Lung Cancer Clinical Trial
Official title:
Study of Doses Escalation on Efficacy on Cyberknife After Docetaxel-Cisplatin Concomitant Radiotherapy for Non Small Cells Lung Cancer Stage III
RATIONALE: Drugs used in chemotherapy, such as docetaxel and cisplatin, work in different
ways to stop the growth of tumor cells, either by killing the cells or by stopping them from
dividing. Stereotactic radiosurgery can send x-rays directly to the tumor and cause less
damage to normal tissue. Giving stereotactic radiosurgery after docetaxel and cisplatin may
kill more tumor cells.
PURPOSE: This phase I/II trial is studying the side effects and the best dose of stereotactic
radiosurgery when given after docetaxel, cisplatin, and radiation therapy and to see how well
it works in treating patients with stage III non-small cell lung cancer.
OBJECTIVES:
Primary
- Evaluate the maximum tolerated dose of stereotactic radiosurgery in patients with
locally advanced non-small cell lung cancer undergoing concurrent chemoradiotherapy.
(Phase I)
- Assess the response rate (complete and partial response) in these patients by RECIST
criteria. (Phase II)
Secondary
- Determine the tolerability. (Phase I)
- Assess the quality of life of these patients by QLQ-C30 v3. (Phase I)
- Assess the overall and disease-free survival of these patients. (Phase II)
- Assess progression-free survival of these patients. (Phase II)

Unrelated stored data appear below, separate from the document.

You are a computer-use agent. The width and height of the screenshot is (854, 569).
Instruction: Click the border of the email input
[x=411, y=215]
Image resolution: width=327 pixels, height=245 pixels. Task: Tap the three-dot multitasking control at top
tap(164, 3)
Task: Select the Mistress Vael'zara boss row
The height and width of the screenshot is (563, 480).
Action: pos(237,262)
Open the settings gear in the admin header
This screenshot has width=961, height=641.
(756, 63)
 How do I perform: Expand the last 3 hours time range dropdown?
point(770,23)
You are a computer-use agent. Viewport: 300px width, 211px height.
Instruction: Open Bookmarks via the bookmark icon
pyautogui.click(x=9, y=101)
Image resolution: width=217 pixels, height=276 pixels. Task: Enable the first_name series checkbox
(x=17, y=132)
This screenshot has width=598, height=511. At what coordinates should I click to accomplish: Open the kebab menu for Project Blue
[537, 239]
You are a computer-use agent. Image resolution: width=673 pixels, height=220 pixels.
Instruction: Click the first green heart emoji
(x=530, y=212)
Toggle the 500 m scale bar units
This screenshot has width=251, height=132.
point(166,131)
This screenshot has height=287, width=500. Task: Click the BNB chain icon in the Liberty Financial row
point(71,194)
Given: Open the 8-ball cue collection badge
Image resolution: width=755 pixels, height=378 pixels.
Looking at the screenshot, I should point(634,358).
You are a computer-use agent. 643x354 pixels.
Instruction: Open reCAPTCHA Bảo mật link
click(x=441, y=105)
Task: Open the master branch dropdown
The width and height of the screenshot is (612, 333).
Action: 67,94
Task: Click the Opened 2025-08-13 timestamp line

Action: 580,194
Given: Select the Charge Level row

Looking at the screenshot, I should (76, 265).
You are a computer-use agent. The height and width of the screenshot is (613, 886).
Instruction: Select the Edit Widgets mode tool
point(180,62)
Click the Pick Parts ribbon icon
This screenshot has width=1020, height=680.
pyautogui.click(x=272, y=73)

OUTLINE: This is a multicenter, phase I dose escalation study of stereotactic radiosurgery
followed by a phase II study.
Patients receive docetaxel IV and cisplatin IV on days 1, 22, 43, 50, 57, and 64 in the
absence of disease progression or unacceptable toxicity. Beginning on day 43, patients
undergo concurrent radiotherapy to the mediastinum 5 days a week. Beginning 2-3 weeks after
chemoradiotherapy, patients undergo stereotactic radiosurgery on days 1, 3, and 5.
Quality of life is assessed by the QLQ-C30 v3 questionnaire at baseline, after radiosurgery,
and at 6 and 12 months after completion of study treatment.
After completion of study treatment, patients are followed up monthly for 6 months, every 3
months for 1 year, and then every 6 months for 3 years.